Burrough Hill (G-B): Archaeologists search for new portal into bygone era

University of Leicester

Source - http://www2.le.ac.uk/offices/press/press-releases/2014/june/archaeologists-search-for-new-portal-into-bygone-era

University of Leicester archaeologists have been uncovering the past and this summer will be undertaking the final season of excavations at Leicestershire’s finest Iron Age hillfort.

Leicester1

The nationally important hillfort, marked by dramatic earthworks, located near Melton Mowbray has been the setting for a five year research project which has helped redefine understanding of the hillforts use with the help and support of English Heritage and landowners the Ernest Cook Trust.

Located between Burrough on the Hill and Somerby, south of Melton Mowbray, it is one of the most striking and historic features in the landscape of eastern Leicestershire. The well-preserved Iron Age hill fort dramatically crowns a steep-sided promontory of land reaching 210m (690 ft), with superb views.

Dr Jeremy Taylor, co-director of the excavations, said: “Before the current project began there was little known about Burrough Hill, with only small scale excavations in the 1960s and 1970s to go on.  As a result of the University of Leicester led excavations since 2010 we now have a fuller understanding of the nature of the hillforts occupation over time and the prestige of the hillfort residents during the Iron Age.”

Leicester2

The excavations have revealed evidence of life on Burrough Hill from at least the Early Bronze Age, with last year’s work identifying a small building and monument containing stone tools and pottery dating to around 2800 BC.  The hillfort appears to have been constructed during the Iron Age, around 500 BC, and used throughout the later Iron Age and into the Roman period.  The excavations have shown that Burrough Hill continued to be used well into the Roman period, identifying evidence for a Roman farmstead dating to the 3rd-4th century AD.

Leicester

This final year of the project aims to investigate a possible second entrance into the hillfort and more about the life of its inhabitants in order to bring to a conclusion what has a been a very succesful series of excavations.

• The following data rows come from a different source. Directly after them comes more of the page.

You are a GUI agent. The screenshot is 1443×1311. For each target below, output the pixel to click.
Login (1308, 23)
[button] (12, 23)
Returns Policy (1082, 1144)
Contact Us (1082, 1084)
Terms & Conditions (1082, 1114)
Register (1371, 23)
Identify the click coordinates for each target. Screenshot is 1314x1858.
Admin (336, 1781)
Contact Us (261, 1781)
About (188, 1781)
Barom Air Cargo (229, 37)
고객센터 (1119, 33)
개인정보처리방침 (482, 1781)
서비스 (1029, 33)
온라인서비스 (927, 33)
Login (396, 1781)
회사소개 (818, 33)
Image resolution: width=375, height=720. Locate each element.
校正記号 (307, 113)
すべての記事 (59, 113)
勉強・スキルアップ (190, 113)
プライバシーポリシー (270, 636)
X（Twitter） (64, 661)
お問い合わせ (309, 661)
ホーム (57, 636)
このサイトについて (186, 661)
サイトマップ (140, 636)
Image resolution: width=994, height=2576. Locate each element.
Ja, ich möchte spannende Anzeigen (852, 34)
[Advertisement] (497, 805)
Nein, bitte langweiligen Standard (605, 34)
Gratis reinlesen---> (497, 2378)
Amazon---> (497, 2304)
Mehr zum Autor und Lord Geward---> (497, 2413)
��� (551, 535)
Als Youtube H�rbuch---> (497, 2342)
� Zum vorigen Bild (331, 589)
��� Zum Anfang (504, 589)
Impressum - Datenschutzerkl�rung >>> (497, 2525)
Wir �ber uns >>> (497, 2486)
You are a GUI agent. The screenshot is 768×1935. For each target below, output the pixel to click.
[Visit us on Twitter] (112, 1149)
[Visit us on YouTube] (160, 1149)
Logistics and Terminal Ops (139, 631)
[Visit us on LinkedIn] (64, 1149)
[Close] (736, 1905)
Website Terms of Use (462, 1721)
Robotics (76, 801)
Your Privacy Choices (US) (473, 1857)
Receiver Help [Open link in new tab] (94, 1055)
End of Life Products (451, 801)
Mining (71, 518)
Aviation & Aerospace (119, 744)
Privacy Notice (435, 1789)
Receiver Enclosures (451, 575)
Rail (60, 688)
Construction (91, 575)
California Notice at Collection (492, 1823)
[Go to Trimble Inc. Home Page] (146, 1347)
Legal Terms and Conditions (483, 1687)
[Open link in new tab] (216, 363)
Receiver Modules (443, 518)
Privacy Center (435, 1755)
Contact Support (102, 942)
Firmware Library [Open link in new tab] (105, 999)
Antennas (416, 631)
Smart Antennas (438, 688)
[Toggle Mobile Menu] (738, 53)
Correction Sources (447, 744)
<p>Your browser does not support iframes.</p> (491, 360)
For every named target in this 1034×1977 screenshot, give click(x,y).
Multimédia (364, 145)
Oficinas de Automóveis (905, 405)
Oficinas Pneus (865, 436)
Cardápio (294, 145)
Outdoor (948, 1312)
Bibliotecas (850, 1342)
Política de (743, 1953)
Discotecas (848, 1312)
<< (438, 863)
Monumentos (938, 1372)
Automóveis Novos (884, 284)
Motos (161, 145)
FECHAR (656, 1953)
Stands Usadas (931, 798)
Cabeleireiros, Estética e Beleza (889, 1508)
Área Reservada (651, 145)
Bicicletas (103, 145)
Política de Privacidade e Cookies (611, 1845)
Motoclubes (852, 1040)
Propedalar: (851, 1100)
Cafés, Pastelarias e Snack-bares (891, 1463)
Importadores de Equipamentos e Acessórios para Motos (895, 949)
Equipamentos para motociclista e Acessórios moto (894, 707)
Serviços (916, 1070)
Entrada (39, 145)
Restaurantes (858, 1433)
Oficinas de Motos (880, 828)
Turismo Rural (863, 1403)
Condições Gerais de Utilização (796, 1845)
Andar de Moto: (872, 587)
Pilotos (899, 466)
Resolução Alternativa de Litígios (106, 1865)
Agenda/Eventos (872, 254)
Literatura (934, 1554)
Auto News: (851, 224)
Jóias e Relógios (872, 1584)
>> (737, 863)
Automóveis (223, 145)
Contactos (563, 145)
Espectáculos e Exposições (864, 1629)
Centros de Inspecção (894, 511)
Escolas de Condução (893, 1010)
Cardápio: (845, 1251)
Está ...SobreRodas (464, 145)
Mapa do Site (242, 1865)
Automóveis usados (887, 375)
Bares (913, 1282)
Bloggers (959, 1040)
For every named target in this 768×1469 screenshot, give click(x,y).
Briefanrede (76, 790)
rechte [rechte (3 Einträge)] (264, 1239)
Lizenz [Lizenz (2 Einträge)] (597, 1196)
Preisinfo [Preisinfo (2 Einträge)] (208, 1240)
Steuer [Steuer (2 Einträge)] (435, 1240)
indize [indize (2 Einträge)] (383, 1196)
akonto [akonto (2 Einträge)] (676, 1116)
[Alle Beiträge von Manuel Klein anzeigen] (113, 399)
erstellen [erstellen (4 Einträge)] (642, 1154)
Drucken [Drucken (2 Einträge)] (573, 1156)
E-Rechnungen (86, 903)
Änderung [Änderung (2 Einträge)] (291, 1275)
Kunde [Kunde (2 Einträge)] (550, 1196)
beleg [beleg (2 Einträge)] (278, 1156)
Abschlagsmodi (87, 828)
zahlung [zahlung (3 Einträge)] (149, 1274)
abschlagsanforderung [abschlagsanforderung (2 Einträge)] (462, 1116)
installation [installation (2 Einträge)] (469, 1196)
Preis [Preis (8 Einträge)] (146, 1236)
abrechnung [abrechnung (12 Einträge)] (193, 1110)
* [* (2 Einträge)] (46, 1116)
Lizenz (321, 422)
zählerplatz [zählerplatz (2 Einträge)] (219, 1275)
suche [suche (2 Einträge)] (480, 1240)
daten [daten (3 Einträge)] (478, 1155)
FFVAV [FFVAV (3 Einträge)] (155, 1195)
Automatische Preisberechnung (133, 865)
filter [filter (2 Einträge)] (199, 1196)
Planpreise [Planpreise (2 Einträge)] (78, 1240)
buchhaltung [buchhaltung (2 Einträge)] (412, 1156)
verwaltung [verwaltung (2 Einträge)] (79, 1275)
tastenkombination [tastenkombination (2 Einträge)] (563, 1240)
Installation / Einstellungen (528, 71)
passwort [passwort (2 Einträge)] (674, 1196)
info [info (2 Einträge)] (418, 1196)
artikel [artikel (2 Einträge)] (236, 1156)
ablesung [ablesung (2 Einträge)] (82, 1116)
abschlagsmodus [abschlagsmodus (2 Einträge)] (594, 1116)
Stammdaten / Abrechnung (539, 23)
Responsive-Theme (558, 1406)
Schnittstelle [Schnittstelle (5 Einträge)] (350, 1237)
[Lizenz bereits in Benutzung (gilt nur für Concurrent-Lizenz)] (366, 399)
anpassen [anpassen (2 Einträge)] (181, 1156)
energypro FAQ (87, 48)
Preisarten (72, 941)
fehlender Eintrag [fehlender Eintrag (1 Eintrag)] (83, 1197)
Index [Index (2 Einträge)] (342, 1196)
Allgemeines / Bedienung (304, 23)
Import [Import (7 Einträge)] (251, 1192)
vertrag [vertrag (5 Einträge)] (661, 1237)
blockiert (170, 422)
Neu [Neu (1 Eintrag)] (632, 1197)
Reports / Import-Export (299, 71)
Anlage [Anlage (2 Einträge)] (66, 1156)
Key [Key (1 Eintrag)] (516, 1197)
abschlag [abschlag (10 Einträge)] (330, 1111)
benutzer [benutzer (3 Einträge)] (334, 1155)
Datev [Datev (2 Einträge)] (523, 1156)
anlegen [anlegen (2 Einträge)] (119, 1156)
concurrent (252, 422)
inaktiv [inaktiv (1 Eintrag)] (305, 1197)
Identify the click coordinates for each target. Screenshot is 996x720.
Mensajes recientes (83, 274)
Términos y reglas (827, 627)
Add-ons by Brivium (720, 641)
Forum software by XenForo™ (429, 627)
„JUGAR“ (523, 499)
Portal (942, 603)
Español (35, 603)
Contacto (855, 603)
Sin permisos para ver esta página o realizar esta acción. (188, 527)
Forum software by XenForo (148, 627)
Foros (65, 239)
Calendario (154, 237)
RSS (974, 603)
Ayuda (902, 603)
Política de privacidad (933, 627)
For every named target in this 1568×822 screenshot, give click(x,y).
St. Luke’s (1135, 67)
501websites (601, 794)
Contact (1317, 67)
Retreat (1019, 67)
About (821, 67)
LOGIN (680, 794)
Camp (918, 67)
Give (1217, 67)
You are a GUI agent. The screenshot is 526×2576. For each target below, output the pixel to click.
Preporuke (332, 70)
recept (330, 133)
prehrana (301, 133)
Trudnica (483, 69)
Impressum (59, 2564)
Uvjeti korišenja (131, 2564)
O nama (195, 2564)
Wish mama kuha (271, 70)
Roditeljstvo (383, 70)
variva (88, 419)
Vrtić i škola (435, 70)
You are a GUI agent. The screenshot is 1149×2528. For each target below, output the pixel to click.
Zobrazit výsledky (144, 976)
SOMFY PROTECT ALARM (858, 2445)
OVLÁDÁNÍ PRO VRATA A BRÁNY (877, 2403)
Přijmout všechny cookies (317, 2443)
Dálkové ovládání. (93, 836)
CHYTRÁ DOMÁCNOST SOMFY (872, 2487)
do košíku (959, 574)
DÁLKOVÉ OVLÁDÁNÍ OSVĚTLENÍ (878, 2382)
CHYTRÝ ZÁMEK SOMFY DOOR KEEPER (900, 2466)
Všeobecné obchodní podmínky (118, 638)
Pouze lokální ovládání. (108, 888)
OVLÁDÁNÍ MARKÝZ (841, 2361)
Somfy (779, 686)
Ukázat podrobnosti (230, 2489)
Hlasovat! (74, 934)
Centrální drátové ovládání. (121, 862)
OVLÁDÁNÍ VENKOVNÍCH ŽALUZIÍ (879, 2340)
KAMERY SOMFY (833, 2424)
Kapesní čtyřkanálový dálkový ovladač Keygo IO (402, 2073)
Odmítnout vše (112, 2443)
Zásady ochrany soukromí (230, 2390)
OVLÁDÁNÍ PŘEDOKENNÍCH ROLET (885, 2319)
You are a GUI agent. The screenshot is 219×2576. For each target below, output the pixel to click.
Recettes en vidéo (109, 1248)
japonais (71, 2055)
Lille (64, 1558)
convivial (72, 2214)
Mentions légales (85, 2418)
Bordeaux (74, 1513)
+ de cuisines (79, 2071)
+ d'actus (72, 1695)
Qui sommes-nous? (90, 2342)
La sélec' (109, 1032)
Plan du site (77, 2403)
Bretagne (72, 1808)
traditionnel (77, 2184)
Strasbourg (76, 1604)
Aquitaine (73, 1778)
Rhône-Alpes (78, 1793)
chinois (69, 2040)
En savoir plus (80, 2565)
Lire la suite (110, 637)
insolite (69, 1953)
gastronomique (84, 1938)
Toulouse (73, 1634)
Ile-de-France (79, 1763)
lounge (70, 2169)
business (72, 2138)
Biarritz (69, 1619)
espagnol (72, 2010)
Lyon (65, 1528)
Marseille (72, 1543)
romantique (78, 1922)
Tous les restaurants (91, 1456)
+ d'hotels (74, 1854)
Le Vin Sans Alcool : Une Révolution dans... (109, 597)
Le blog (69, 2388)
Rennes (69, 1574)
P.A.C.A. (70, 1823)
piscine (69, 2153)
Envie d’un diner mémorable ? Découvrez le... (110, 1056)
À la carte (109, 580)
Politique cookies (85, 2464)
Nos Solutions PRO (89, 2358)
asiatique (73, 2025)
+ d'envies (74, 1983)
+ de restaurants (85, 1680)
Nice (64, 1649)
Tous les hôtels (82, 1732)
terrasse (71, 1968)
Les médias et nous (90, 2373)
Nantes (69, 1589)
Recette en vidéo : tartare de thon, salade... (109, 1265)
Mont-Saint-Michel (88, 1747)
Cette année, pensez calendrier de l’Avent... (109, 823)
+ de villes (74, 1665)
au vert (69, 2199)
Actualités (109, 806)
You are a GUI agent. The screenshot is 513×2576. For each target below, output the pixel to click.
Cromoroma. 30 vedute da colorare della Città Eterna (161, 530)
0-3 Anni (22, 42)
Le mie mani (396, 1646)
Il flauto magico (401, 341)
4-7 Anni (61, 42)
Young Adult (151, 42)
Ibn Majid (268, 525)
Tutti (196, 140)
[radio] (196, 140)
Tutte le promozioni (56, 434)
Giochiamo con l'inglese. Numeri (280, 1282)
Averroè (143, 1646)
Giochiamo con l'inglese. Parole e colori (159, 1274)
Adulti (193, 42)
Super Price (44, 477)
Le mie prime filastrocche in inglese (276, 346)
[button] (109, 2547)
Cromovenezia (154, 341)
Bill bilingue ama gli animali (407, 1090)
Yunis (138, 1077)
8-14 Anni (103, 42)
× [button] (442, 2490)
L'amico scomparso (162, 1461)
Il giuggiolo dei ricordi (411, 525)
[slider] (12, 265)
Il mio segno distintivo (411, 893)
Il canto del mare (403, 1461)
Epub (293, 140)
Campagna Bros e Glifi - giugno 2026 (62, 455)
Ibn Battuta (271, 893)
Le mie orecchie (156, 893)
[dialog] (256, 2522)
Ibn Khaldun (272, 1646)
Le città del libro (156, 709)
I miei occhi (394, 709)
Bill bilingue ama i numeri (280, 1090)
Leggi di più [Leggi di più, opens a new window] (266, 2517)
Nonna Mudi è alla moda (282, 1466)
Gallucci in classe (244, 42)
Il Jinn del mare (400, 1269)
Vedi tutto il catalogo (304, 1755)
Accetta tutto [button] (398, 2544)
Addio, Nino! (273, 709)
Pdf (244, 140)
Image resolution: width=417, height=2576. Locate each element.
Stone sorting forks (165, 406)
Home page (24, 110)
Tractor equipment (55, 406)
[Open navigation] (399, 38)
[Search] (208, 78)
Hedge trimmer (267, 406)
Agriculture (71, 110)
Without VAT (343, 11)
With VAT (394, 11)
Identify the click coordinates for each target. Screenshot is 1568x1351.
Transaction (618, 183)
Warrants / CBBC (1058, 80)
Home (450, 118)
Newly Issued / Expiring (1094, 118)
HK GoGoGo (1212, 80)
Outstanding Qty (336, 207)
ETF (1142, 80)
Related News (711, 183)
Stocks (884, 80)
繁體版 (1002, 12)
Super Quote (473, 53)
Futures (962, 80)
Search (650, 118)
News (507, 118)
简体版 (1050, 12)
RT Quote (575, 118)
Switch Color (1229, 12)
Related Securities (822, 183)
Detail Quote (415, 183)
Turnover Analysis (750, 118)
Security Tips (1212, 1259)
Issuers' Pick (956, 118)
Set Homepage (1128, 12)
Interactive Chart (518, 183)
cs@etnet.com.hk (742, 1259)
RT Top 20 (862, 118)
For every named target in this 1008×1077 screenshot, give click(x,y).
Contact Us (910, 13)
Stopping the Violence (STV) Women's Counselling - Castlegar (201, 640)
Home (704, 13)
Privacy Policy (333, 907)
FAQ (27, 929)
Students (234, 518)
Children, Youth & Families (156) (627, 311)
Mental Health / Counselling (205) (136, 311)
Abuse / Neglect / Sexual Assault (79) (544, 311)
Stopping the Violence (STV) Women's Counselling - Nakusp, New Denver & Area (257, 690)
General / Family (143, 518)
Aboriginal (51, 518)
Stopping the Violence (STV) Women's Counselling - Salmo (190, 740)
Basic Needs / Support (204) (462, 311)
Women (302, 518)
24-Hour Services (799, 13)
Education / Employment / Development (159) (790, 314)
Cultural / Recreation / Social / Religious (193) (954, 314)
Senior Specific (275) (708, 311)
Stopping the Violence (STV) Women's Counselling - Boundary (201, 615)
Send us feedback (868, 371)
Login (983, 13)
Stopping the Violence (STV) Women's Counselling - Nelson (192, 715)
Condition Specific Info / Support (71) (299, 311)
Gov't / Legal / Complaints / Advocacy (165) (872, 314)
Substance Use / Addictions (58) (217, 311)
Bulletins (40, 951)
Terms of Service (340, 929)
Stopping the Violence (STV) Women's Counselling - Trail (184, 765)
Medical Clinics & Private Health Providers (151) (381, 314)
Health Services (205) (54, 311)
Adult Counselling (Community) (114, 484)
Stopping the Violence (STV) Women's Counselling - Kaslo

John Thomas, project co-director said: “We have been surprised by the quantity and quality of the information we have uncovered.  It has really painted a new picture of life at Burrough Hill and helped to fit the hillfort into a wider view of Iron Age life across the county that we have steadily developed through other excavations over several decades.  Now we can compare Burrough Hill not only to contemporary sites in the East Midlands, but also other nationally important hillforts such as Danebury and Hunsbury.”